• **What you have to do**
An exact copy is required of every line from the one with "Screen dimensions: 472x310" through the end of the data below, and the pictures must stay out of it.

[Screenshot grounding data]
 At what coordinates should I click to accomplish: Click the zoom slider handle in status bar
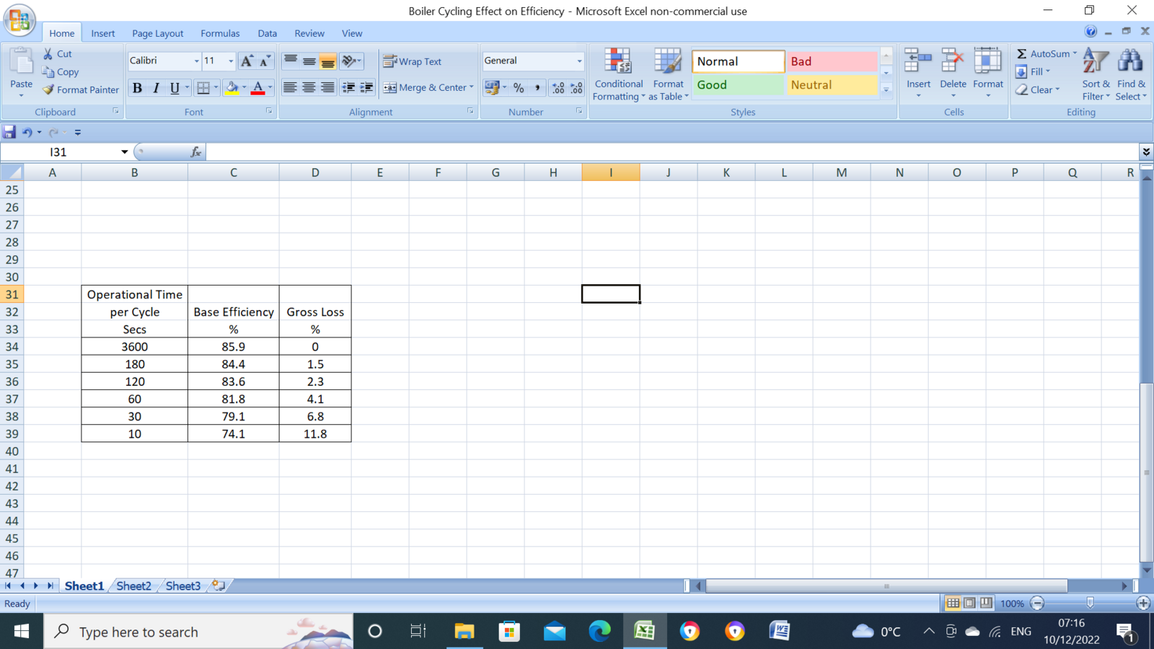pos(1090,603)
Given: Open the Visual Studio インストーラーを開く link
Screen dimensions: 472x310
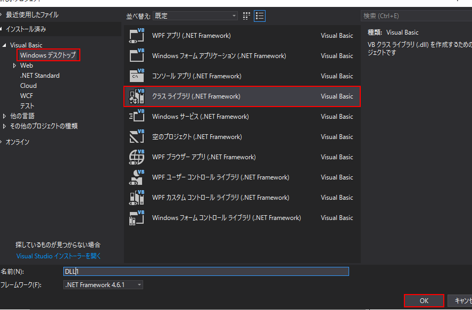Looking at the screenshot, I should tap(59, 256).
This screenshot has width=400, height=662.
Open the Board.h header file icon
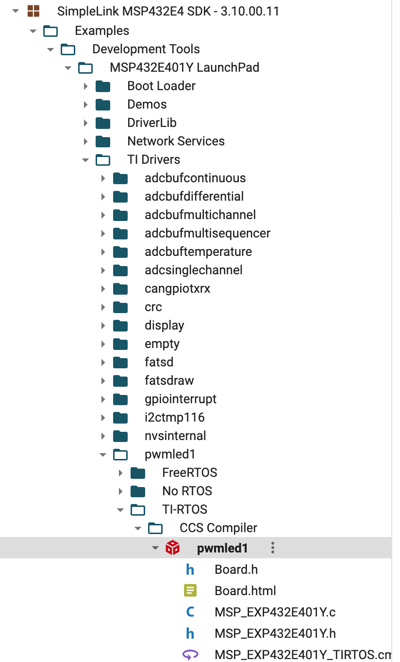190,569
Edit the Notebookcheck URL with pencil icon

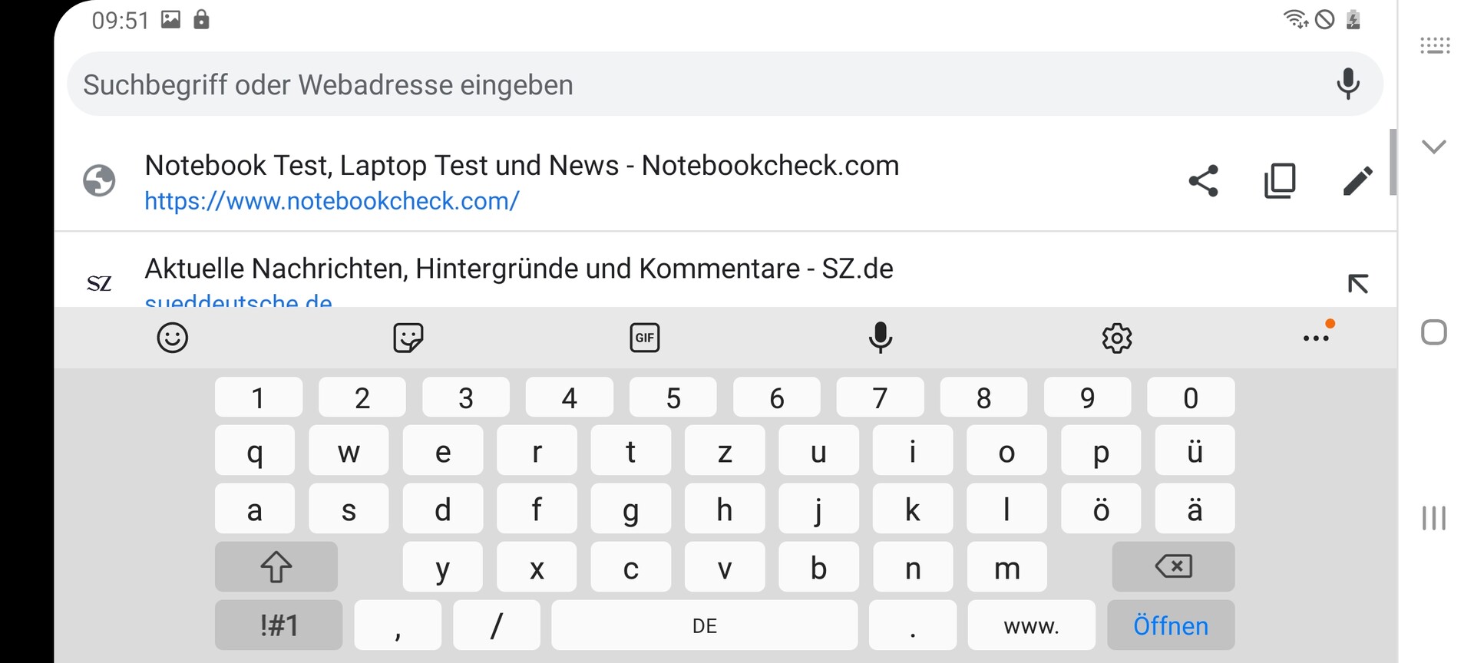click(1357, 181)
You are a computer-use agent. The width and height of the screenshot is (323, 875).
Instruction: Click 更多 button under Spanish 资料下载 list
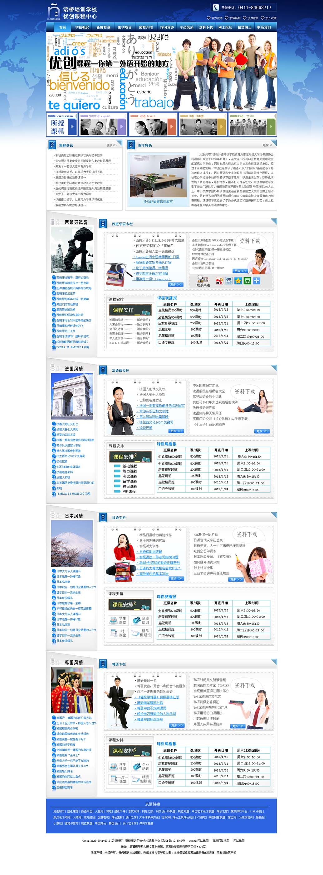click(x=240, y=271)
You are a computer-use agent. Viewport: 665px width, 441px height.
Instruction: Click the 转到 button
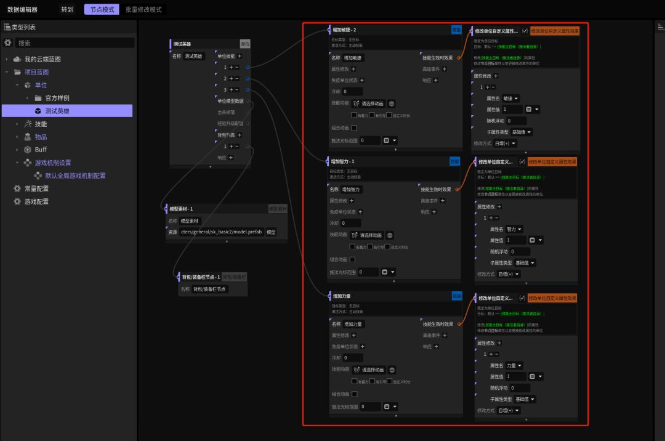click(x=67, y=10)
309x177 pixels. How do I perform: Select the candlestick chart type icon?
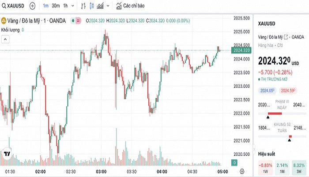click(92, 6)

• **Response**
Screen dimensions: 472x310
Looking at the screenshot, I should tap(59, 256).
This screenshot has width=400, height=662.
Open the Board.h header file icon
190,569
Edit the Notebookcheck URL with pencil icon

click(1357, 181)
You are a computer-use agent. The width and height of the screenshot is (323, 875).
Instruction: Click 更多 button under Spanish 资料下载 list
click(x=240, y=271)
You are a computer-use agent. Viewport: 665px width, 441px height.
Instruction: Click the 转到 button
click(x=67, y=10)
309x177 pixels. How do I perform: Select the candlestick chart type icon?
click(92, 6)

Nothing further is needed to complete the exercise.